America is supposed to be ‘the land of the free and the home of the brave.’ And our bravery is really just an offshoot of our freedom — we can feel brave to say and write what we want because we know we have the freedom to do so. This is something that makes our country great.
So when I hear that TFA is practicing censorship, I get upset.
Before explaining about the latest episode, I’d like to give a brief history of censorship in Teach For America.
Before teachforus.org (which is not run by TFA), there were the tfanet.org professional boards. Those started in the summer of 2002. But before those, there was the TFA forum, which was a set of message boards on which people could post what they wanted. The most popular board was the ‘general’ board, and on that CMs would ask advice, or people would argue about things. There was even a heated debate about an article a CM published called ‘How I joined TFA — and got sued for $20,000,000.” Things got pretty rough, especially because anonymous posting was allowed.
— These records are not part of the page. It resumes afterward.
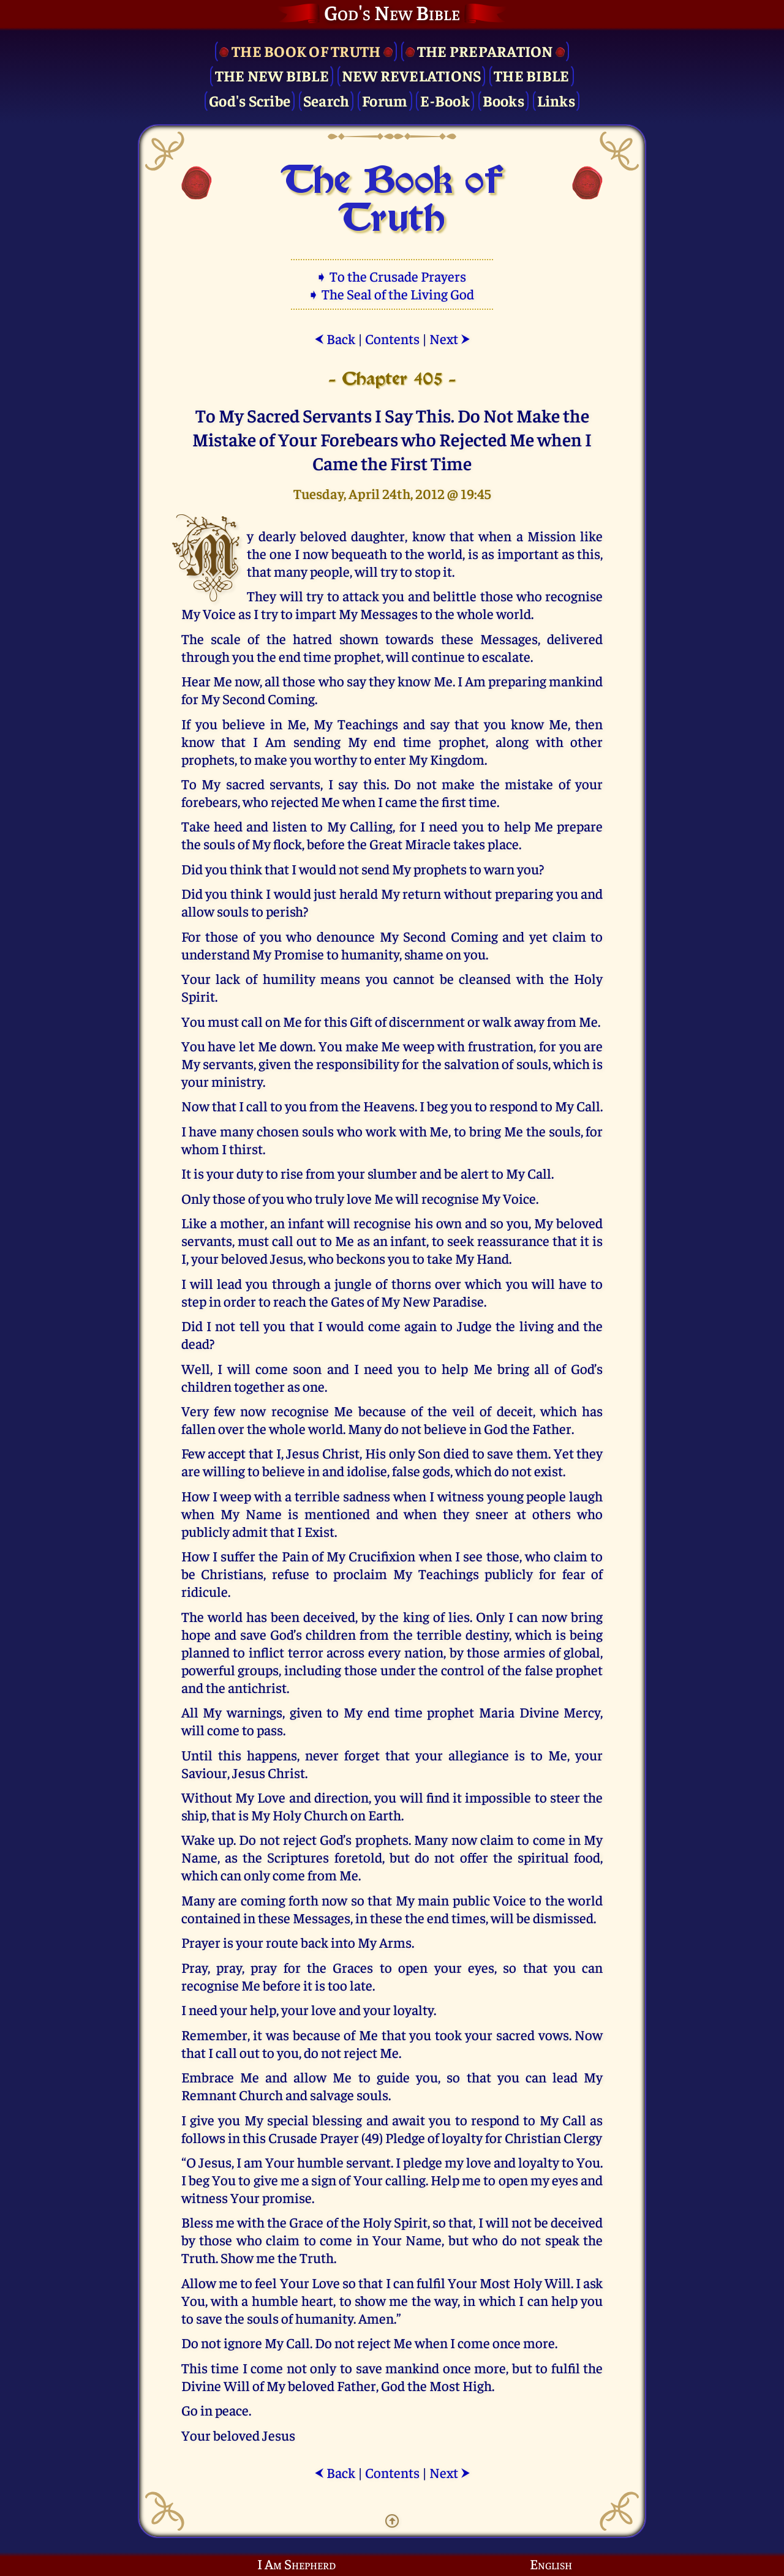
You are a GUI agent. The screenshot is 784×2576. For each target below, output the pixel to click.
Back (334, 338)
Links (556, 100)
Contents (392, 338)
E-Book (445, 100)
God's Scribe (249, 100)
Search (326, 100)
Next (449, 338)
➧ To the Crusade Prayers (392, 276)
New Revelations (411, 75)
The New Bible (272, 75)
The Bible (531, 75)
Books (503, 100)
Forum (384, 100)
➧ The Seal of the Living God (392, 293)
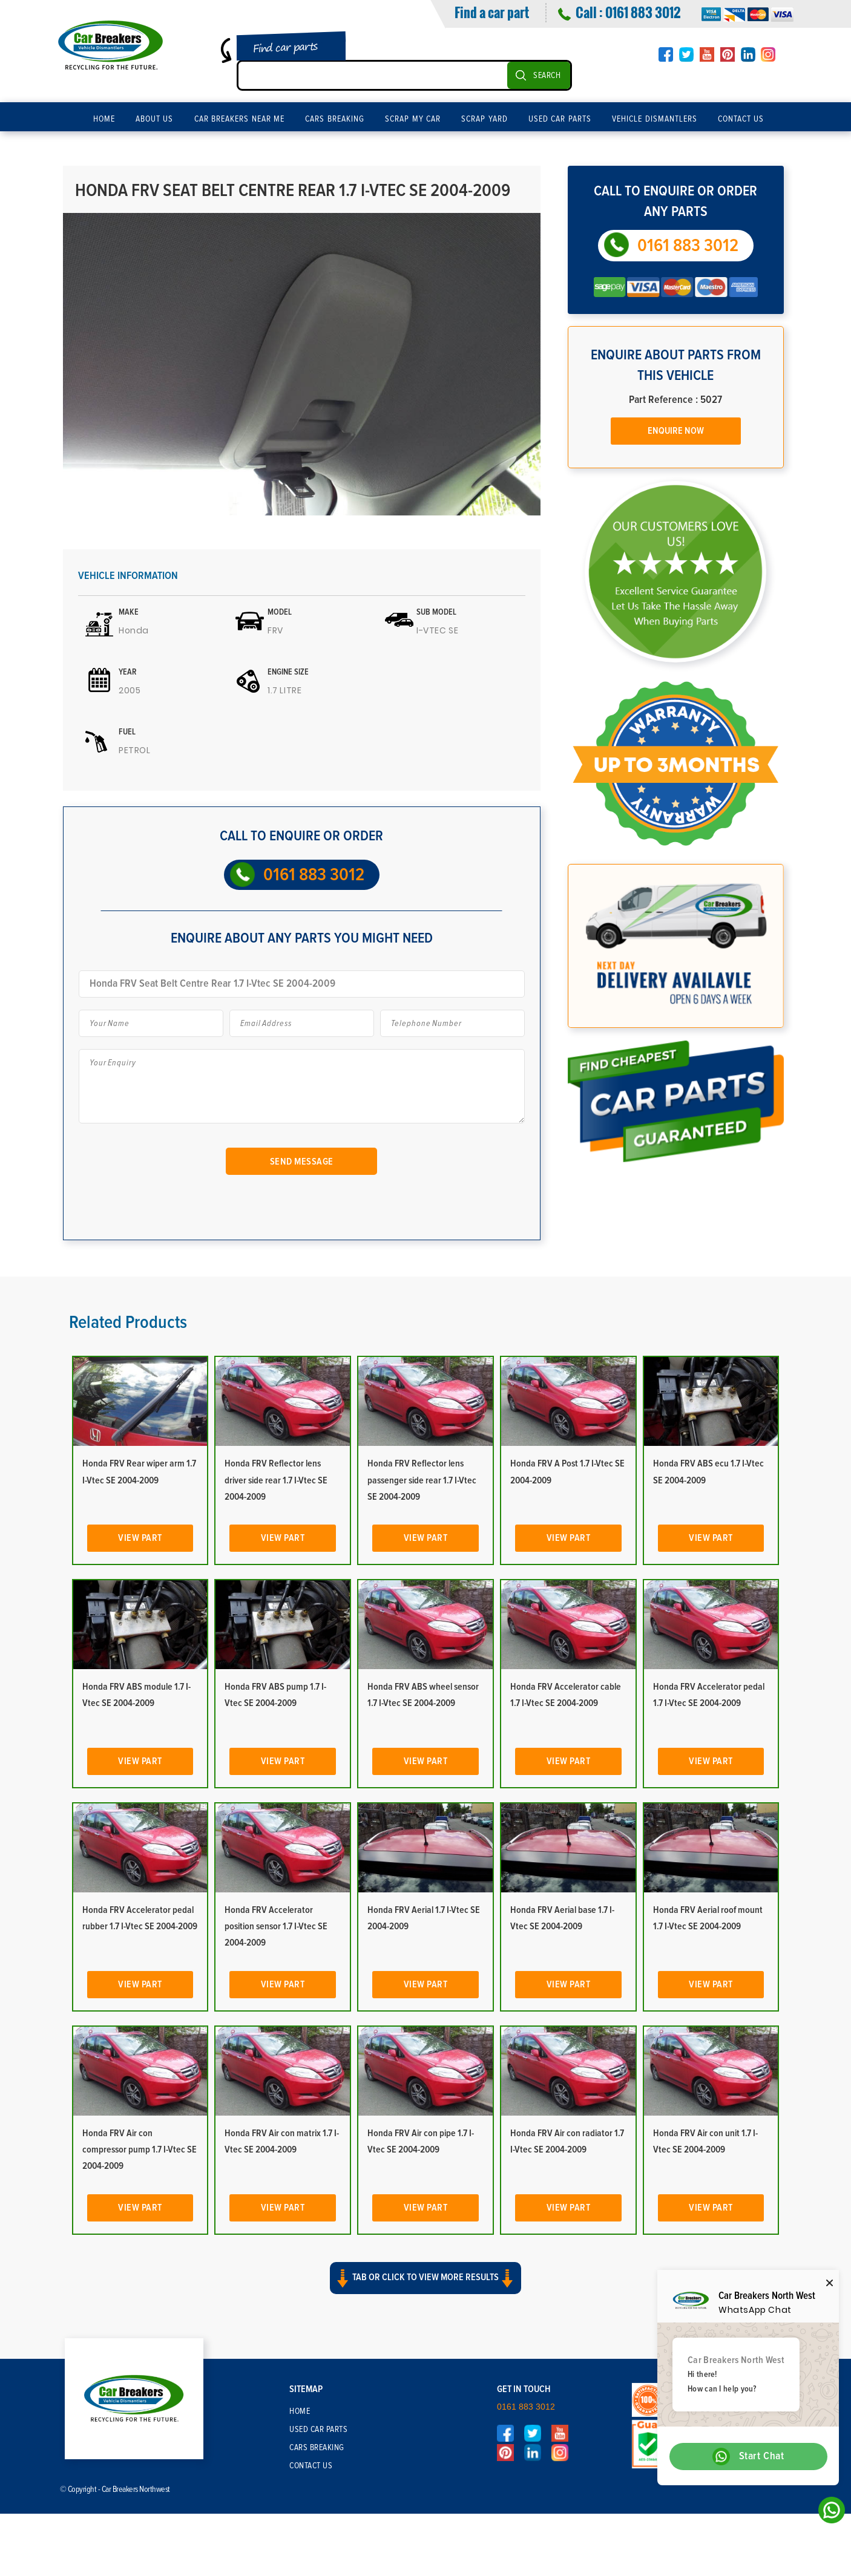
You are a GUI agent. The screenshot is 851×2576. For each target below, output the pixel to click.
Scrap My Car (413, 119)
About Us (155, 119)
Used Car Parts (559, 119)
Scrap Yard (484, 119)
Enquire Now (676, 431)
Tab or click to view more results (425, 2278)
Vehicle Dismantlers (654, 119)
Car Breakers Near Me (239, 119)
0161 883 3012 (642, 12)
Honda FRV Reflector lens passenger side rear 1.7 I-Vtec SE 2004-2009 (421, 1480)
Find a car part (492, 12)
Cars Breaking (334, 119)
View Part (140, 1538)
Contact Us (741, 119)
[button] (425, 2289)
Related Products (128, 1322)
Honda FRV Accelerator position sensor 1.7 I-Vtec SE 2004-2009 (276, 1926)
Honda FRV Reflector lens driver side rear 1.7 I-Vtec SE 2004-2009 (276, 1480)
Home (104, 119)
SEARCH (546, 75)
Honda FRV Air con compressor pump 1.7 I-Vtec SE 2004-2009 (139, 2149)
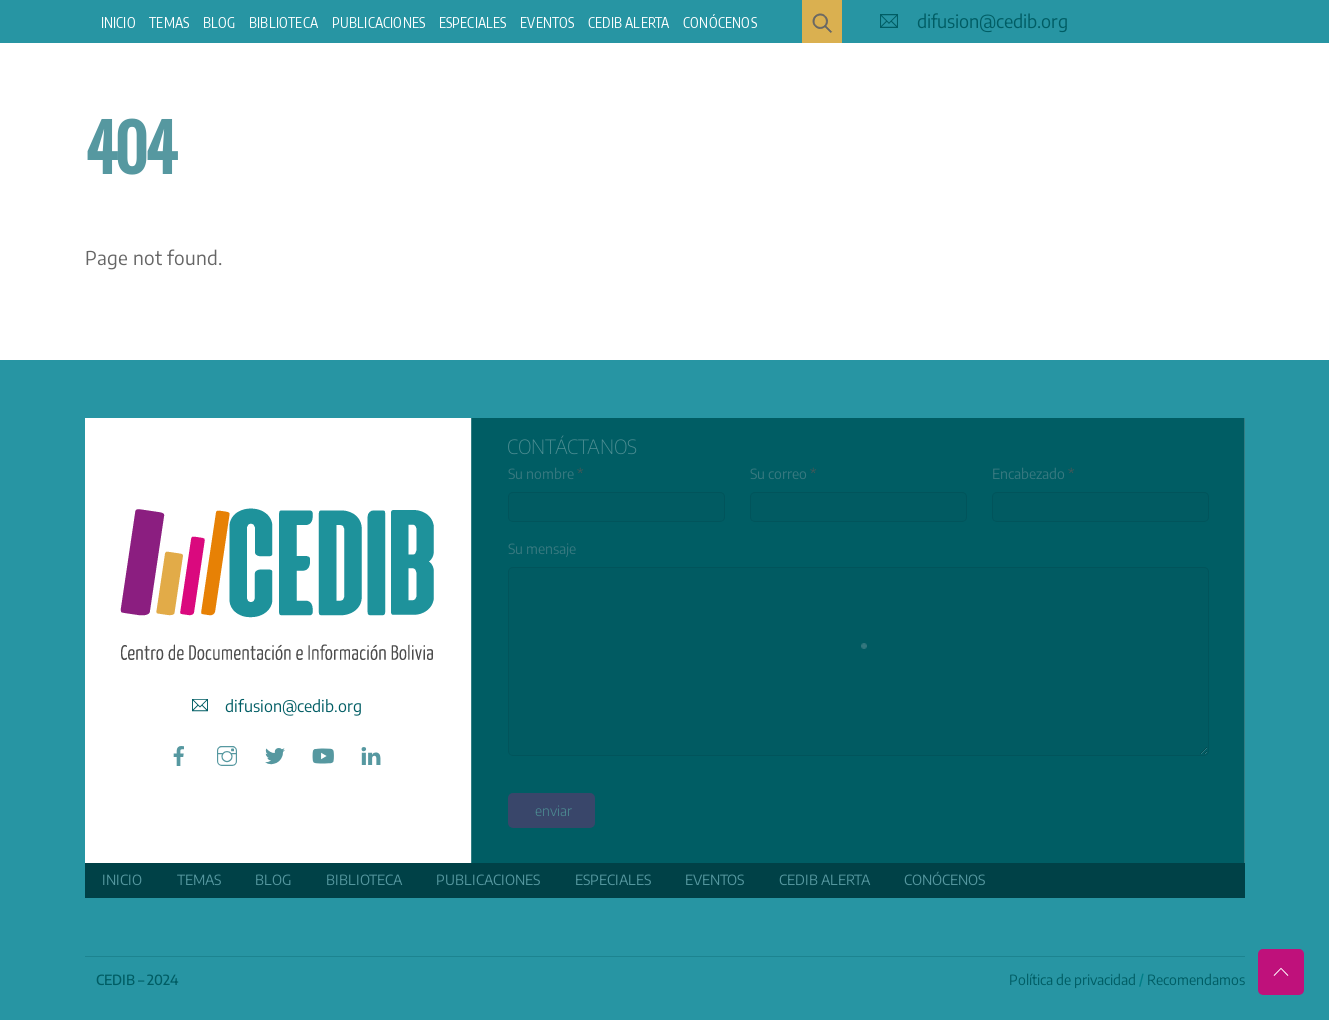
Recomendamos (1196, 979)
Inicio (118, 22)
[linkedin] (371, 752)
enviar (553, 810)
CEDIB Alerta (628, 22)
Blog (219, 22)
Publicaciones (379, 22)
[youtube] (323, 752)
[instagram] (227, 752)
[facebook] (179, 752)
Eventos (547, 22)
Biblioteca (283, 22)
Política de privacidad (1072, 979)
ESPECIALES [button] (473, 22)
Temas (169, 22)
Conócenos (720, 22)
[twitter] (275, 752)
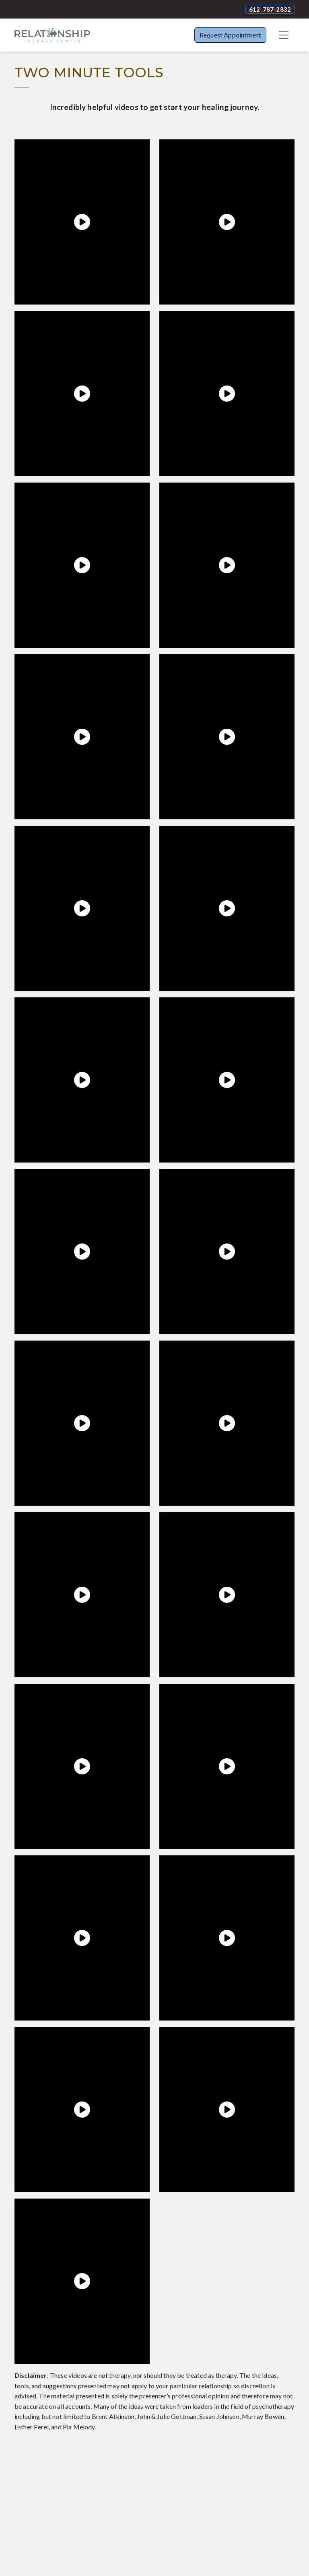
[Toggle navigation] (284, 35)
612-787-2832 (270, 9)
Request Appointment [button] (230, 35)
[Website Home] (52, 35)
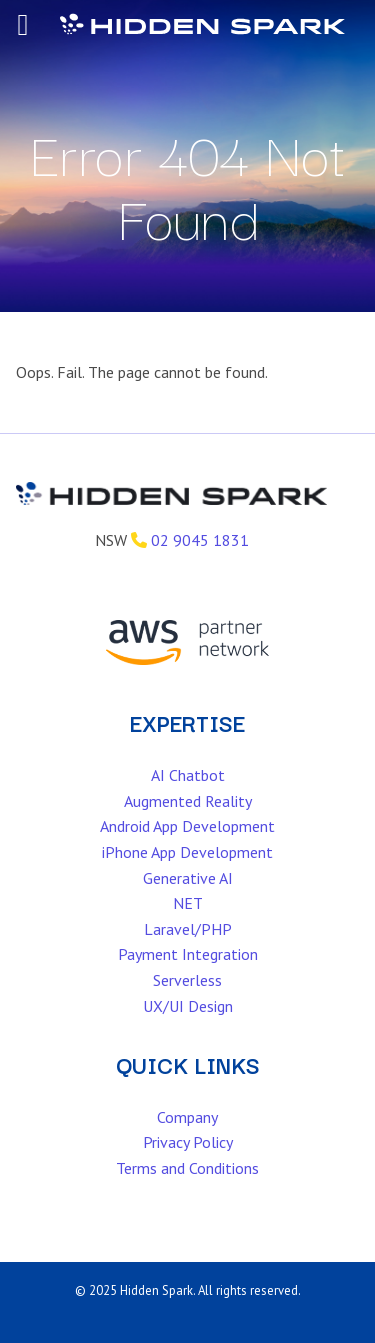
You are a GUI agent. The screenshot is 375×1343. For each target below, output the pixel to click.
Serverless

And then in July 2002, there was an announcement that the message boards were going to be taken down and replaced with something ‘better.’ The thing they replaced it with, ten years ago, is still up, though rarely used. Rather than have a general board, they wanted to control the conversation so they made professional forums, or something like that. For the next six years, until this great teachforus.org came around, TFA had successfully squelched productive critical discussion.
Back in 2002, when I saw the website was going to be updated, I asked if they could migrate the content over. They said probably not. So I downloaded three of the discussions, just for posterity. You, I guess, are now posterity, so here are three ‘lost’ discussions on the old TFA site. Notice how the slogan was ‘The More You Teach, The More You Learn.’
Click here for an old discussion of ‘What to expect at institute?’
Click here for one about ‘Diversity training at institute.’
Click here for one called ‘I LOVE TFA & bash all non-cult members!’
Now, ten years later, I’ve learned of a new censorship which I’d like to share with all who read this blog. A new alumni blogger named Emmanuel Parello started his own blog here a few days ago. In his most recent post he wrote about how a TFA recruitment director sent an email to all TFA alumi that went to that college, and asked them to post tips for the new CMs from that school.
Well, Emmanuel has a unique situation since he quit after his first year. Quitting was a very tough decision, but he did what he had to do for his own well-being. He got back into teaching again after reassessing and retraining. So, even though he quit, he wanted to make sure his TFA alumniship didn’t go completely in vain by offering what he has learned from his experience to advise new CMs. So he wrote a post, only to learn from the recruitment director that the post was deleted for not giving enough of a positive message and then the he was removed from the group entirely (presumably so he doesn’t try to post any more negative messages.) I encourage everyone to read the full post.
I was very upset when I read this post, which inspired me to write this one. I also informed the amazing Diane Ravitch about this. I don’t like to bother her with things that aren’t important. As she tweeted this out to her 30,000+ followers, I think it is safe to say that this censorship has already backfired. It is really hard to keep secrets from the new CMs in this new age of social media, is the moral.
You may not know me, but think of me as Emmanuel’s big brother. Censorship is a type of bullying, and I don’t appreciate it. Censorship is un-American, so I implore you to 1) Put his post back up on that site, 2) Apologize to him. He gave it his all and suffered through a tough year. He deserves more respect, and 3) Restore his privileges to post on the board.
If you don’t do this, I may begin referring to Teach For America as ‘Teach For Un-America’ from now on and put a link to his post each time I do. Eventually your higher-ups will say, even if it is not true, that it was solely your decision to censor the valuable advice he wanted to share — even though it may have helped some of the CMs be more effective when trying to close the achievement gap. They will throw you under the proverbial bus.
I was proud when I joined TFA 21 years ago. Now it has become TFU. And they might as well lose the ‘T’ also.